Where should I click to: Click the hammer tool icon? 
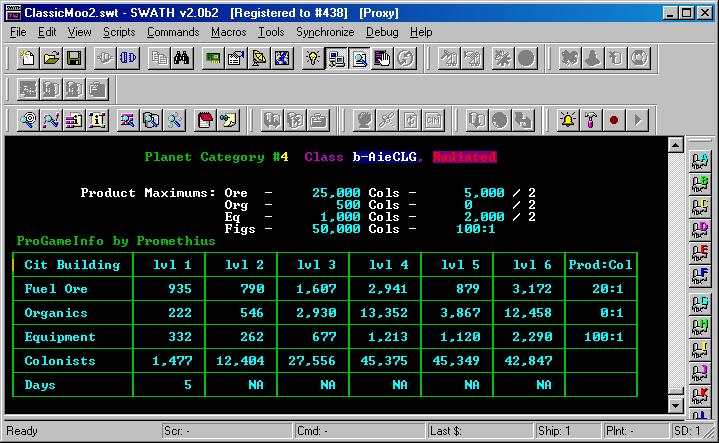tap(591, 120)
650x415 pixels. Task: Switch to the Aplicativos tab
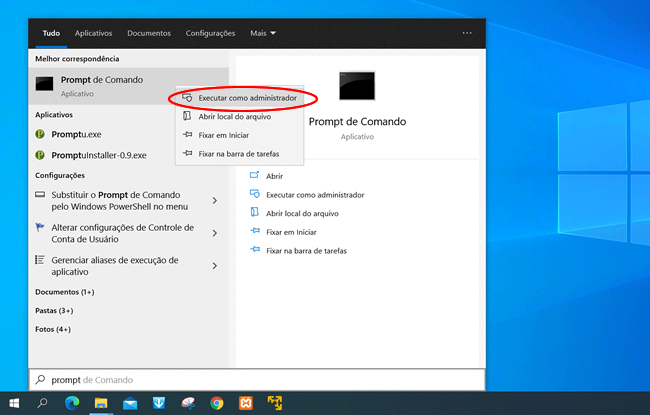coord(93,33)
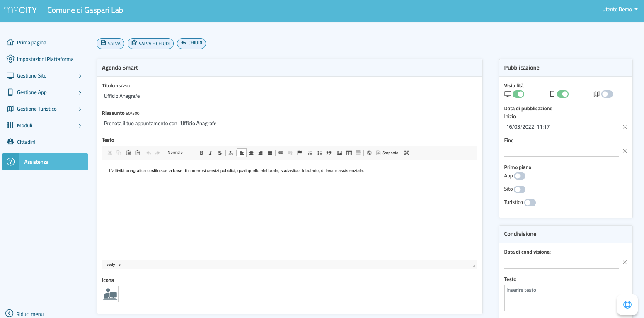Turn on Primo piano Sito switch
This screenshot has width=644, height=318.
[x=520, y=189]
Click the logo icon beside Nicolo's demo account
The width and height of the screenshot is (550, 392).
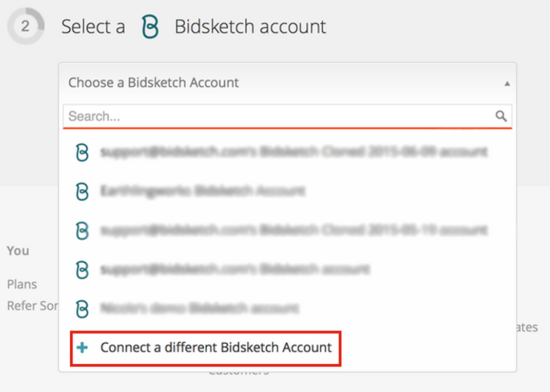[x=82, y=309]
+ + + +
--- Work instruction ---
Every line from the one containing "The width and" through the end of the entries above is to be copied exactly; pictures are to be left out.

--- Problem solution ---
The width and height of the screenshot is (550, 392).
[x=82, y=309]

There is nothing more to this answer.